> Reading text
Yankee imports who moved down after I'd been there a while always commented on how slow things got done, & when I went home I grumbled about how fast everyone wanted things.

There were more country stations--classic & "new country"--as well as great local music joints where true Blues can be found, which was lacking in the North.  Back home, I found new classic rock bands all over, but the Blues bars were definitely easier to find in the South.

The weather in NC is so amazing that sometimes I swore I could taste flowers from how humid the air is, and on the coast, I still catch myself licking my lips for that salty air. The beaches in the North, California, Pac NW, Ireland, & Scotland don't give me that urge. . . kinda like the South in the Fall never gives me that need-to-inhale bc of woodsmoke & fallen leaves scent.

Response to snow was a biggie.  I'd moved out of an area where 6inches of snow meant a 2hr delay, but in Carolina the hint of flurries closed things & caused grocery dashes. Folks handled hurricane warnings with mixed responses, though. Some people shrugged; others told of the time the warning led to crisis.

> To do
**A.** In the reflection on living in the South, shorten the paragraph beginning "Response to snow was a biggie" to two sentences that keep its main facts.
**B.** List every place the reflection on living in the South names as having beaches that don't bring on the urge to lick one's lips for salty air.

> Recorded information

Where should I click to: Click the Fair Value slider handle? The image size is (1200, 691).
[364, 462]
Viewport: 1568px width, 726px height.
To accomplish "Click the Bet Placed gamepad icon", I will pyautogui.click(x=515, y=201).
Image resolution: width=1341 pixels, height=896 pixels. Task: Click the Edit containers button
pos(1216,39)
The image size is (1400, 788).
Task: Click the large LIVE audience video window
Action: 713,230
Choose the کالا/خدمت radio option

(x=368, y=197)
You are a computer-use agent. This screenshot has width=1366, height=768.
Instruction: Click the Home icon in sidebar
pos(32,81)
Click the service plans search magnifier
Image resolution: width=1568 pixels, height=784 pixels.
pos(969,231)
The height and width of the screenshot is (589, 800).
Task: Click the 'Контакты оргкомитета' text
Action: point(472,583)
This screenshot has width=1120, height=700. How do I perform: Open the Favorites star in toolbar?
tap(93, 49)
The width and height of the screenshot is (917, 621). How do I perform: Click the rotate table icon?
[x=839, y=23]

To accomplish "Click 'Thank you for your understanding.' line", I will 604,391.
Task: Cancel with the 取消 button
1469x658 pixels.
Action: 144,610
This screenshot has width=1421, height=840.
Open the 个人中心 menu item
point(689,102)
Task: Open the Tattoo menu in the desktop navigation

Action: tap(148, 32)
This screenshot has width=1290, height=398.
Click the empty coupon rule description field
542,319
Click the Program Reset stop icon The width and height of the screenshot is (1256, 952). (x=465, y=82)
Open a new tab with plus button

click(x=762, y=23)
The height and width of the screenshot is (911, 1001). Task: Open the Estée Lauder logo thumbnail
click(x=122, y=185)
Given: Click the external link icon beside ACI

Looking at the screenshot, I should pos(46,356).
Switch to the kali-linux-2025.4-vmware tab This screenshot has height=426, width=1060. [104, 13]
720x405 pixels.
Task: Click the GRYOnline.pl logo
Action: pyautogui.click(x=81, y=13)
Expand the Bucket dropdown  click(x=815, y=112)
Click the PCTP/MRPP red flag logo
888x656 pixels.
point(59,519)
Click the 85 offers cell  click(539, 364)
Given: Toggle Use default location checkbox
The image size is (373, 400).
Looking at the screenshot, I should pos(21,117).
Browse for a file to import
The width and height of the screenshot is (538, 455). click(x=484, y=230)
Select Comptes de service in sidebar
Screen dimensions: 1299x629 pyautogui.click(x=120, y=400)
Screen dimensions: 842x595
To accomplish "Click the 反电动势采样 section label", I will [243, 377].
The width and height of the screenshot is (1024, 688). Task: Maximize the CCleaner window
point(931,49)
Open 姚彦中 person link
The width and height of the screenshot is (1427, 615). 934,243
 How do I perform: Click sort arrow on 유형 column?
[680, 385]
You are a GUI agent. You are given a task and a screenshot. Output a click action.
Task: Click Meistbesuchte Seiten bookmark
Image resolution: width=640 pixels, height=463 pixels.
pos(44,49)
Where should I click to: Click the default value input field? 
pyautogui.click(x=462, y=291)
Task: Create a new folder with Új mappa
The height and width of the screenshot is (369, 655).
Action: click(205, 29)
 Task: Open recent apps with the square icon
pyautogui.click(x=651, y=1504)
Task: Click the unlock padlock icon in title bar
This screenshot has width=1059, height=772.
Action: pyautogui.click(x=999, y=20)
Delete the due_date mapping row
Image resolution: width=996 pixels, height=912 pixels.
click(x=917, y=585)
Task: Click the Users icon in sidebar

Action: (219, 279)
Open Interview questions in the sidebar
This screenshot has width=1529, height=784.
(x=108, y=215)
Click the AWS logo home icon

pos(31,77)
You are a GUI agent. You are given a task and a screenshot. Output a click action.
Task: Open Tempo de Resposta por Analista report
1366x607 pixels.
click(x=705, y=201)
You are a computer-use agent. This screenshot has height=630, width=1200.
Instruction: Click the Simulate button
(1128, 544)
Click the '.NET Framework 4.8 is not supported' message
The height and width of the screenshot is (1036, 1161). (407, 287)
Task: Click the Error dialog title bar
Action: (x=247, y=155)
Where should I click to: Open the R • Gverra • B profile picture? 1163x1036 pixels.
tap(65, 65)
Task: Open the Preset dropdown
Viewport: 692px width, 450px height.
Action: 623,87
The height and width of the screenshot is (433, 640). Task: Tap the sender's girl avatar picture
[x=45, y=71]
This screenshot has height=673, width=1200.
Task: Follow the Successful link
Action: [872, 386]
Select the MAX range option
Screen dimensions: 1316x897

> Solutions to the exercise
**A.** In the area left behind, six inches of snow meant a two-hour delay, but in Carolina even a hint of flurries closed things and set off grocery dashes. Hurricane warnings drew mixed responses: some people shrugged, while others told of a time a warning led to crisis.

**B.**
- the North
- California
- Pac NW
- Ireland
- Scotland